Consuelo era una viuda, ya anciana, que vivía sola en su
pisito, y que recibía alguna visita puntual de sus hijos.
Su vida era arreglar la casa, ver la tele todo el día, bajar
a la calle a hablar con la gente de su barrio, ver en la tele programas de
cotilleo, y hacerle blondas al loro que le regaló para las bodas de oro su
difunto marido; el cual de vez en cuando soltaba perlas como: “callaos ya”, ”borracho”,
y otras soeces que iba oyendo de los visitantes de su ama, la cual siempre le
ponía esos vestiditos ridículos que el odiaba a morir, y le alimentaba con
chocolate, que le duraba la eternidad.
Un buen día, el animalito pensó que ya era hora de espabilar
y hacer algo para cambiar ese modo de vida que tantos años llevaba soportando,
e ideo un plan para escapar de esa horrible tortura rutinaria: sólo era
cuestión de tiempo.
Cosas del destino,
hoy tocaba darle de comer al lorito, y cambiarle la blonda que la viejecita tejió
con todo su amor y esfuerzo, además de ponerle su ración de chocolate.

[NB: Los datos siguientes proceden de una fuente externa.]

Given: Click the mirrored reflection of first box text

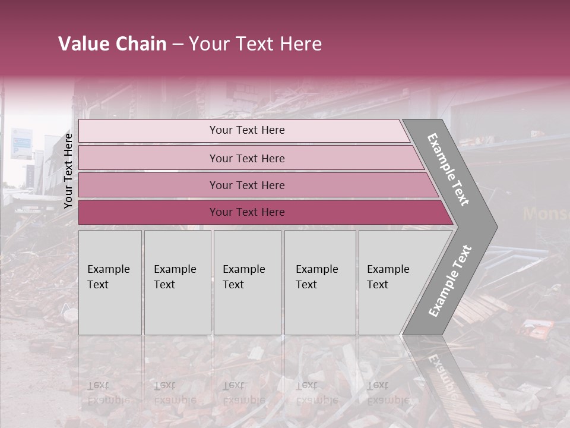Looking at the screenshot, I should point(108,392).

En
cuanto su amita abrió para ponerle el trapo y el rancho, el pájaro le metió tal
mordisco que a la mujer de la rabia cerró la jaula de golpe, cogió una vara y
le sacudió hasta que vio que no daba señales de vida. Acto seguido, lo saco de
la jaula y le atestó golpes entre gruñidos ahogados y sonidos de
articulaciones, huesos y cartílagos rotos, hasta dejarlo hecho un colador.
Luego lo despellejó, separó la casquería y horneó la carne
con una salsa de chocolate (del que lo alimentaba) con un toque de pimienta.
Hoy toca loro al cacao con un toque picante.